岳稀星只知道叶沉飞脖子上的这枚印记在一定的程度上受他控制,同时可以对付崔缙,却并不知道,这枚印记就是父亲身上,当初被崔缙搞鬼种上的那一枚,并且,是父亲在临死之前,借由血气转嫁到了叶沉飞身上。
为的就是希望他能够在伏魔谷失势以后,仍然可以利用对叶沉飞的控制,不受人欺辱。
可谁也不曾想到,他是那般地不堪一击,完全没有想过任何复仇,或者利用谁重新崛起,抑或是苟活下去的勇气。
旧时之事,此时回首犹如大梦一场,岳稀星深吸了一口气,终于鼓起了勇气,拉着叶沉飞普通一声跪倒在地,对着父母亲说道:“爹,娘,可否原谅儿子不孝,如今要与这仇人,枉顾天理伦常,携手共度此生。”

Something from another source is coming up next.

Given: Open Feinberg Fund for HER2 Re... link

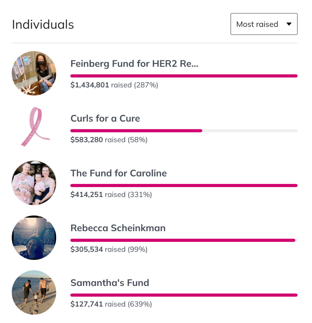Looking at the screenshot, I should (134, 64).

说罢,他深深地跪伏下去,纵使心意坚决,仍然觉得无言面对。
叶沉飞呆呆望着匍匐在地深深忏悔的岳稀星,几乎下意识就去拉他起来,但在手将要伸上去的一瞬间停滞了下来,福灵心至,他反去握了岳稀星的手,紧挨着他的身子,也慢慢地跪了下去。
小小花房之内,一时静谧无言。
过了半晌,落浔的轻叹声才传了出来:“叶沉飞,若是为了拐带我儿子搞这断袖之癖,你不止该跪,简直是在找死,他可是我落浔的儿子,你竟也敢拿来消遣!不过若是你用云剑山庄叶麟儿子的身份,你这一跪,我们倒是承受不得。”
岳稀星听了落浔这番话,慢慢拉着叶沉飞起了身,小心翼翼道:“娘……叶沉飞他……”
话没出口,又听母亲说道:“用不着你帮他说好话。我且问你,你可知道他脖子上的那枚印记如今如何了?”
岳稀星很是茫然,道:“好像是……没有了吧!”
他的确观察过的,那枚印记在那天对付完崔缙之后,再没有流露出任何痕迹,好像已经不存在了。

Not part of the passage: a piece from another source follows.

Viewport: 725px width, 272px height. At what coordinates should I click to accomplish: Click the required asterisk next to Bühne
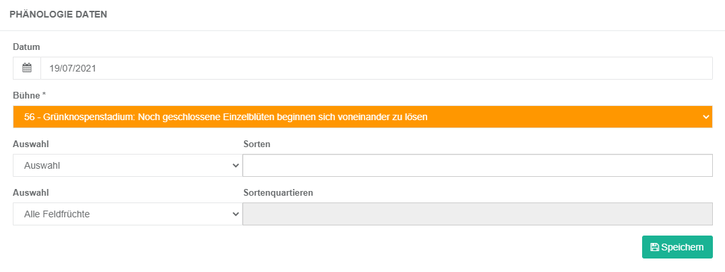coord(44,95)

“岳清之,我的儿子你到底是怎么给我养的?蠢笨至此!”落浔恼怒道。
一直默不作声的岳清之:“……”
太娇惯孩子,老婆大人很生气肿么办?
岳稀星未见母亲对自己生气,立马也对自己的蠢笨失望起来,脸带沮丧地对母亲道:“娘,是我自己笨,跟爹没关系。”
落浔道:“怎得跟他没关系?他不止养得你笨,最主要是他自己也笨,偏偏你像极了他的愚笨,但凡继承到我身上一星半点的才智,也不至于笨成这个样。”
岳家父子俩被这女人左一个“笨”,右一个“蠢”地骂,明明是该丧气的事情,却无端咂摸出甘甜滋味来。
岳清之依旧无语,岳稀星却不由热了眼眶,喃喃道:“娘你说的是,若是你在,我一定会被你养得机灵机智,说不定,连爹也跟着一起聪明起来了呢!”
他喉头哽咽,说得落浔心也跟着难过起来。
缺失了如此多的岁月呢!
“傻儿子,都说了你像你爹,是天生的笨,就算我教你,你也学不聪明。”
说话间,叶沉飞已经察觉到岳稀星的伤心难过,忙靠近一些,小心又温柔地搂着岳稀星的腰肢,轻轻拍打安慰。
落浔自然看在眼里,问岳稀星:“你决定好了?”
岳稀星微转头,与叶沉飞一个对视,回答母亲道:“嗯,决定好了。”
落浔道:“我是不是和你说过,那枚三角印记,其实是上古神族遗留下来的?这个符号暗合通天大阵的方位,其中蕴含着神秘的力量。只是当初天地大劫,神族的上神湮灭殆尽,没有留下关于这个印记的任何记载或说明。我曾经花费百年,专门钻研这印记之中的秘密,可惜所获不多。”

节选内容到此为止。